Esses jovens, esses novos movimentos, estão em perfeita sintonia com as heranças dos primeiros católicos e com o legado cristão do Pais Fundadores. Ademais, vale frisar que, como disse Bento XVI aos Bispos americanos, “nos Estados Unidos, ao contrário de muitos países europeus, a mentalidade secular não foi colocada como intrinsecamente oposta à religião. Dentro do contexto da separação entre Igreja e Estado, a sociedade estadunidense sempre foi marcada por um respeito fundamental pela religião e de seu papel público e, se quisermos acreditar nas sondagens, o povo estadunidense é profundamente religioso. Mas não é suficiente contar com essa religiosidade tradicional e comportar-se como se tudo fosse normal, enquanto suas bases estão lentamente se corroendo. Um sério compromisso no campo da evangelização não pode prescindir de um diagnóstico profundo dos desafios reais que o Evangelho encontradiante da cultura contemporânea.”  De fato, esse é o maior objetivo da comunidade católica americana. Ela precisa reacender a chama que ainda existe nas pilastras fundamentais da nação. Diferentemente da Europa, onde o seu legado cristão é corroído e destruído, os EUA ainda atestam a sua origem histórica sobre a fé, se essa relação ainda é vivida de forma sincera e incondicional, é algo a ser discutido, entretanto, o simples fato de  se veincular todo um país ao espírito cristão, mesmo com as fortes investidas do relativismo anti-cristão, é louvável e digno de admiração, além disso, essa origem deve ser reforçada através do resgate da constante adesão, muito mais que uma formalidade cultural e tradicional a essa herença tão arraigada.

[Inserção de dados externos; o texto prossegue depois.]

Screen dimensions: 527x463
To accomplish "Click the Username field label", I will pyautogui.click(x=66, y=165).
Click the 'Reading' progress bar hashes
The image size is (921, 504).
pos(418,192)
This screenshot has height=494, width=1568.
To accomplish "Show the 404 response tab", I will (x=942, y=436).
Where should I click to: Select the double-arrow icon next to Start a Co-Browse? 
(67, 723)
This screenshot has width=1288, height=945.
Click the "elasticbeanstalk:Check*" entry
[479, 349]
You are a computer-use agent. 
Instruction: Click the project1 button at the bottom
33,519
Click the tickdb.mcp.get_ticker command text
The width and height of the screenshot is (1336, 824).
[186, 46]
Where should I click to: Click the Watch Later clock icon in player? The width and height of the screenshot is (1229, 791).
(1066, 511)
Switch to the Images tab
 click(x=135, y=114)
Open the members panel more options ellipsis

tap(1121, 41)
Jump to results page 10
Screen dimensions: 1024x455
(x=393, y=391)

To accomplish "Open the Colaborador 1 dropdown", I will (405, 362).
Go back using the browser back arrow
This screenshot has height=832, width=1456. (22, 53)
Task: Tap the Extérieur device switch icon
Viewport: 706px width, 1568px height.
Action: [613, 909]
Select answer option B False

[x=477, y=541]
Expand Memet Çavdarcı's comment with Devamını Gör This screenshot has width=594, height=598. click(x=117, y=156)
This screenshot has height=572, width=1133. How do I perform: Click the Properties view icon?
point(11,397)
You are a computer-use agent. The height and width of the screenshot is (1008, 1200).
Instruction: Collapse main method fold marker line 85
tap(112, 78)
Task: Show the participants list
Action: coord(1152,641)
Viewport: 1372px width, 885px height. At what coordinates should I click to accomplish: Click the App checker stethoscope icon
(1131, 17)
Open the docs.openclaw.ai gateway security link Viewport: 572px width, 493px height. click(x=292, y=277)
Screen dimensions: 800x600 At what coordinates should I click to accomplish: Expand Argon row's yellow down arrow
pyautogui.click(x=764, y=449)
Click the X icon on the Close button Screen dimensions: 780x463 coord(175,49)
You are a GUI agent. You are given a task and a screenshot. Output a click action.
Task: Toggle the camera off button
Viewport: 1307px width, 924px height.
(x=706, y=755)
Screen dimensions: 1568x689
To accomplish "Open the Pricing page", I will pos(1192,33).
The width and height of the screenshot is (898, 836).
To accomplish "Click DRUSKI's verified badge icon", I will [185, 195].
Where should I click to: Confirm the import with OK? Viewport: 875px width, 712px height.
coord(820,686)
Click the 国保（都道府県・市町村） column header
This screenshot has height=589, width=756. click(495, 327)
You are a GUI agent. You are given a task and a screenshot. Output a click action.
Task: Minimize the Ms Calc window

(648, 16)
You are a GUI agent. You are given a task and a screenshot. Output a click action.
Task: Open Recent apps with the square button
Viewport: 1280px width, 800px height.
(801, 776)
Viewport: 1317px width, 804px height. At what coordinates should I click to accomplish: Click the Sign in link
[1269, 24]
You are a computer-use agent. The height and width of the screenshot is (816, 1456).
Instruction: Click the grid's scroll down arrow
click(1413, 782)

Nas palavras do Papa, em discurso aos Bispos americanos; “A América é também terra de grande fé. Seu povo é bem conhecido pelo fervor religioso e é orgulhoso de pertencer a uma comunidade fiel. Tem confiança em Deus e não hesita em introduzir nos temas públicos razões morais enraizadas na fé bíblica.” Sem dúvida alguma esse espírito é conseqüência imediata da influência cristã presente na formação da nação americana. Muitas vezes pretendem fazer uma dicotomia entre esse pretenso cristianismo estadunidense e a liberdade religiosa, como se fossem realidades opostas e distintas. É claro que o cristianismo em sua mais pura tradição não comporta o relativismo religioso e moral assim como o subjetivismo teológico. Não obstante, a liberdade religiosa como defendida pelos Pais Fundadores, e também pelo Magistério católico, em nada se distancia da defesa radical da Verdade, apenas atesta a legalidade de se cultuar a Deus de maneira livre e independente, uma defesa muito sincera da consciência e da real adesão de fé, que deve ser reflexo imediato da mais pura entrega e conversão do coração. Como disse Bento XVI; “A “ditadura do relativismo”, em poucas palavras, è simplesmente uma ameaça à liberdade humana, que amadurece somente na generosidade e na fidelidade à verdade.”

Talvez a síntese dos EUA se encontre na fusão dessas duas memoráveis frases, uma de Tocqueville, autor muito admirado por Bento XVI, e outra de Patrick Henry, um dos revolucionários americanos;

Tocqueville: “Le despotisme peut gouverner sans la foi , mais pas la liberté.”

Patrick Henry: “Give me Liberty, or give me Death!”